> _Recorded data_
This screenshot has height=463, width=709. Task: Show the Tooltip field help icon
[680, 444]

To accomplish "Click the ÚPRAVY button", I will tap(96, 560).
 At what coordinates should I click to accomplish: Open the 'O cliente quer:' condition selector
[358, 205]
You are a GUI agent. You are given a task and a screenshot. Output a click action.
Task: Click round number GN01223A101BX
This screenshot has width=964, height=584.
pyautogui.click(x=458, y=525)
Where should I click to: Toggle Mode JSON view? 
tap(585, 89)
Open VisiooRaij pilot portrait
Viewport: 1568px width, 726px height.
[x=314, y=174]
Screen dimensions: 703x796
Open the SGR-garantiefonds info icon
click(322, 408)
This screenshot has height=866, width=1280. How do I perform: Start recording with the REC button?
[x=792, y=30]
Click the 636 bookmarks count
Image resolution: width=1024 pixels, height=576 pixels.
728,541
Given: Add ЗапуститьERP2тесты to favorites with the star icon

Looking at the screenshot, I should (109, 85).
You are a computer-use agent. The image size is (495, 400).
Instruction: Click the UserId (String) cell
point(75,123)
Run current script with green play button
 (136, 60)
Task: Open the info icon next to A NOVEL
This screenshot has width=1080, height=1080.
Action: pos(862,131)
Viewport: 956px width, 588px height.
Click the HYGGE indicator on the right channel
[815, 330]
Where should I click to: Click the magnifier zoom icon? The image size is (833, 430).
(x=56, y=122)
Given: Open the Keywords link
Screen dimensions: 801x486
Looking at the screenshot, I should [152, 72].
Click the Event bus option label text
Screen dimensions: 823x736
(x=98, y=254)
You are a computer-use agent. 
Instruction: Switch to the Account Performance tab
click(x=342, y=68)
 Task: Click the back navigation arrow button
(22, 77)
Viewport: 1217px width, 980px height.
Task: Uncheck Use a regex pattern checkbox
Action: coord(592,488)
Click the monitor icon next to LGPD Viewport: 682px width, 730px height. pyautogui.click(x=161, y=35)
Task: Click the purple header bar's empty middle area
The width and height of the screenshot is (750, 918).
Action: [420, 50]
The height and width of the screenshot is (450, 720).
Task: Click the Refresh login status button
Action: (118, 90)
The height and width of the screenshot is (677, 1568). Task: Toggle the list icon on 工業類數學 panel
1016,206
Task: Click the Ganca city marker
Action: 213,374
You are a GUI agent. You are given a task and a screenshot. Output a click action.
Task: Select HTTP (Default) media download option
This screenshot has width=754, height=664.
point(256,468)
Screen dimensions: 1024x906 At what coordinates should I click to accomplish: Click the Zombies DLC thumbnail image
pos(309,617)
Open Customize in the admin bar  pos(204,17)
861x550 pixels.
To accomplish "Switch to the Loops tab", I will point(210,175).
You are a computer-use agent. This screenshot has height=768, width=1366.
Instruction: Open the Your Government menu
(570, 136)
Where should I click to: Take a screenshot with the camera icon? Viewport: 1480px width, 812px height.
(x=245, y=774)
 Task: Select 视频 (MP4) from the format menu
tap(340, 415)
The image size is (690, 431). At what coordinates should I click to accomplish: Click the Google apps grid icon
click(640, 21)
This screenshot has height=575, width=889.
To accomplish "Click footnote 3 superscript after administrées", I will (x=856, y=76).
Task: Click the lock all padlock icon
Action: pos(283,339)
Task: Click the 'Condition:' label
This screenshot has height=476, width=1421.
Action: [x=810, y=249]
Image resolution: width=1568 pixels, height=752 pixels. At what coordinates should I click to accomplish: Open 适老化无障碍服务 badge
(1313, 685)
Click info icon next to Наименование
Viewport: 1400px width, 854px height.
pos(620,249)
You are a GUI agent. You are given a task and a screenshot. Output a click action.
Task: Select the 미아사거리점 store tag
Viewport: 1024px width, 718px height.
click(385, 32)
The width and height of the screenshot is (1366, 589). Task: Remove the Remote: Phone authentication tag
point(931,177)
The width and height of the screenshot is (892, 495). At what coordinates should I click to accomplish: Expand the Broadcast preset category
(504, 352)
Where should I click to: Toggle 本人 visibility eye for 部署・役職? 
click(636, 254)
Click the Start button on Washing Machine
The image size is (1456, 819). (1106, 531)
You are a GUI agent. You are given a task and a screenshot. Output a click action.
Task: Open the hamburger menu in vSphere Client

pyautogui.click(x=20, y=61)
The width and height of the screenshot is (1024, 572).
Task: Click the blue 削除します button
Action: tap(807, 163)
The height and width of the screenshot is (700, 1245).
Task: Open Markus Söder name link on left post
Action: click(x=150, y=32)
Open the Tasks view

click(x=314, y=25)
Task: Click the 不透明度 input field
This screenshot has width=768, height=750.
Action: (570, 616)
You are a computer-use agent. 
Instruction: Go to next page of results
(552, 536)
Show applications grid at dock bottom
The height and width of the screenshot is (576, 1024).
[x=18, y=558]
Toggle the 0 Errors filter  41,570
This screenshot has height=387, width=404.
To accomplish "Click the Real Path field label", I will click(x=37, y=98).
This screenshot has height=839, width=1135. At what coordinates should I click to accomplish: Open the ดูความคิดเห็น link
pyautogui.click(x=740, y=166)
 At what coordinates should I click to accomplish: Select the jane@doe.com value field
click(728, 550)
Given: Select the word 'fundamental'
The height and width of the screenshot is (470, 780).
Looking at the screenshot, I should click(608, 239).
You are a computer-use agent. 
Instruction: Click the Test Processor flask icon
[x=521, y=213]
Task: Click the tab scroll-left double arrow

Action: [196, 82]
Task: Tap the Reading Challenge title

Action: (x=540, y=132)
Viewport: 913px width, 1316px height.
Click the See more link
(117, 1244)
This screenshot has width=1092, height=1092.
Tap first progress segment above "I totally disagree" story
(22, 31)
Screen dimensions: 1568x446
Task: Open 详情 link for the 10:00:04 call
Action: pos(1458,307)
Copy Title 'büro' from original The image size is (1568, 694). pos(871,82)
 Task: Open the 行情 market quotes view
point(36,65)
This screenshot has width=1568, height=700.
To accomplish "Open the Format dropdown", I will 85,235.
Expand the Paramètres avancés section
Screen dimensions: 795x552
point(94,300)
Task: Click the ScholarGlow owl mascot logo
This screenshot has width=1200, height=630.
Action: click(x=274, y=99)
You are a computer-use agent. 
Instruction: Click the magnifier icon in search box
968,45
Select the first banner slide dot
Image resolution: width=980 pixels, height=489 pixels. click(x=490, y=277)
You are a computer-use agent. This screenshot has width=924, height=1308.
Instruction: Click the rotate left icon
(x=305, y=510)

> _WHAT NEEDS TO BE DONE_
Take the records shown above and output them again exactly.

> _PROBLEM SOLUTION_
This screenshot has height=463, width=709. Task: Show the Tooltip field help icon
[680, 444]

To accomplish "Click the ÚPRAVY button", I will tap(96, 560).
 At what coordinates should I click to accomplish: Open the 'O cliente quer:' condition selector
[358, 205]
You are a GUI agent. You are given a task and a screenshot. Output a click action.
Task: Click round number GN01223A101BX
This screenshot has width=964, height=584.
pyautogui.click(x=458, y=525)
Where should I click to: Toggle Mode JSON view? 
tap(585, 89)
Open VisiooRaij pilot portrait
Viewport: 1568px width, 726px height.
[x=314, y=174]
Screen dimensions: 703x796
Open the SGR-garantiefonds info icon
click(322, 408)
This screenshot has height=866, width=1280. How do I perform: Start recording with the REC button?
[x=792, y=30]
Click the 636 bookmarks count
Image resolution: width=1024 pixels, height=576 pixels.
728,541
Given: Add ЗапуститьERP2тесты to favorites with the star icon

Looking at the screenshot, I should (109, 85).
You are a computer-use agent. The image size is (495, 400).
Instruction: Click the UserId (String) cell
point(75,123)
Run current script with green play button
 (136, 60)
Task: Open the info icon next to A NOVEL
This screenshot has width=1080, height=1080.
Action: pos(862,131)
Viewport: 956px width, 588px height.
Click the HYGGE indicator on the right channel
[815, 330]
Where should I click to: Click the magnifier zoom icon? The image size is (833, 430).
(x=56, y=122)
Given: Open the Keywords link
Screen dimensions: 801x486
Looking at the screenshot, I should [152, 72].
Click the Event bus option label text
Screen dimensions: 823x736
(x=98, y=254)
You are a computer-use agent. 
Instruction: Switch to the Account Performance tab
click(x=342, y=68)
 Task: Click the back navigation arrow button
(22, 77)
Viewport: 1217px width, 980px height.
Task: Uncheck Use a regex pattern checkbox
Action: coord(592,488)
Click the monitor icon next to LGPD Viewport: 682px width, 730px height. pyautogui.click(x=161, y=35)
Task: Click the purple header bar's empty middle area
The width and height of the screenshot is (750, 918).
Action: [420, 50]
The height and width of the screenshot is (450, 720).
Task: Click the Refresh login status button
Action: (118, 90)
The height and width of the screenshot is (677, 1568). Task: Toggle the list icon on 工業類數學 panel
1016,206
Task: Click the Ganca city marker
Action: 213,374
You are a GUI agent. You are given a task and a screenshot. Output a click action.
Task: Select HTTP (Default) media download option
This screenshot has width=754, height=664.
point(256,468)
Screen dimensions: 1024x906 At what coordinates should I click to accomplish: Click the Zombies DLC thumbnail image
pos(309,617)
Open Customize in the admin bar  pos(204,17)
861x550 pixels.
To accomplish "Switch to the Loops tab", I will point(210,175).
You are a computer-use agent. This screenshot has height=768, width=1366.
Instruction: Open the Your Government menu
(570, 136)
Where should I click to: Take a screenshot with the camera icon? Viewport: 1480px width, 812px height.
(x=245, y=774)
 Task: Select 视频 (MP4) from the format menu
tap(340, 415)
The image size is (690, 431). At what coordinates should I click to accomplish: Click the Google apps grid icon
click(640, 21)
This screenshot has height=575, width=889.
To accomplish "Click footnote 3 superscript after administrées", I will (x=856, y=76).
Task: Click the lock all padlock icon
Action: pos(283,339)
Task: Click the 'Condition:' label
This screenshot has height=476, width=1421.
Action: [x=810, y=249]
Image resolution: width=1568 pixels, height=752 pixels. At what coordinates should I click to accomplish: Open 适老化无障碍服务 badge
(1313, 685)
Click info icon next to Наименование
Viewport: 1400px width, 854px height.
pos(620,249)
You are a GUI agent. You are given a task and a screenshot. Output a click action.
Task: Select the 미아사거리점 store tag
Viewport: 1024px width, 718px height.
click(385, 32)
The width and height of the screenshot is (1366, 589). Task: Remove the Remote: Phone authentication tag
point(931,177)
The width and height of the screenshot is (892, 495). At what coordinates should I click to accomplish: Expand the Broadcast preset category
(504, 352)
Where should I click to: Toggle 本人 visibility eye for 部署・役職? 
click(636, 254)
Click the Start button on Washing Machine
The image size is (1456, 819). (1106, 531)
You are a GUI agent. You are given a task and a screenshot. Output a click action.
Task: Open the hamburger menu in vSphere Client

pyautogui.click(x=20, y=61)
The width and height of the screenshot is (1024, 572).
Task: Click the blue 削除します button
Action: tap(807, 163)
The height and width of the screenshot is (700, 1245).
Task: Open Markus Söder name link on left post
Action: click(x=150, y=32)
Open the Tasks view

click(x=314, y=25)
Task: Click the 不透明度 input field
This screenshot has width=768, height=750.
Action: (570, 616)
You are a computer-use agent. 
Instruction: Go to next page of results
(552, 536)
Show applications grid at dock bottom
The height and width of the screenshot is (576, 1024).
[x=18, y=558]
Toggle the 0 Errors filter  41,570
This screenshot has height=387, width=404.
To accomplish "Click the Real Path field label", I will click(x=37, y=98).
This screenshot has height=839, width=1135. At what coordinates should I click to accomplish: Open the ดูความคิดเห็น link
pyautogui.click(x=740, y=166)
 At what coordinates should I click to accomplish: Select the jane@doe.com value field
click(728, 550)
Given: Select the word 'fundamental'
The height and width of the screenshot is (470, 780).
Looking at the screenshot, I should click(608, 239).
You are a computer-use agent. 
Instruction: Click the Test Processor flask icon
[x=521, y=213]
Task: Click the tab scroll-left double arrow

Action: [196, 82]
Task: Tap the Reading Challenge title

Action: (x=540, y=132)
Viewport: 913px width, 1316px height.
Click the See more link
(117, 1244)
This screenshot has width=1092, height=1092.
Tap first progress segment above "I totally disagree" story
(22, 31)
Screen dimensions: 1568x446
Task: Open 详情 link for the 10:00:04 call
Action: pos(1458,307)
Copy Title 'büro' from original The image size is (1568, 694). pos(871,82)
 Task: Open the 行情 market quotes view
point(36,65)
This screenshot has width=1568, height=700.
To accomplish "Open the Format dropdown", I will 85,235.
Expand the Paramètres avancés section
Screen dimensions: 795x552
point(94,300)
Task: Click the ScholarGlow owl mascot logo
This screenshot has width=1200, height=630.
Action: click(x=274, y=99)
You are a computer-use agent. 
Instruction: Click the magnifier icon in search box
968,45
Select the first banner slide dot
Image resolution: width=980 pixels, height=489 pixels. click(x=490, y=277)
You are a computer-use agent. This screenshot has width=924, height=1308.
Instruction: Click the rotate left icon
(x=305, y=510)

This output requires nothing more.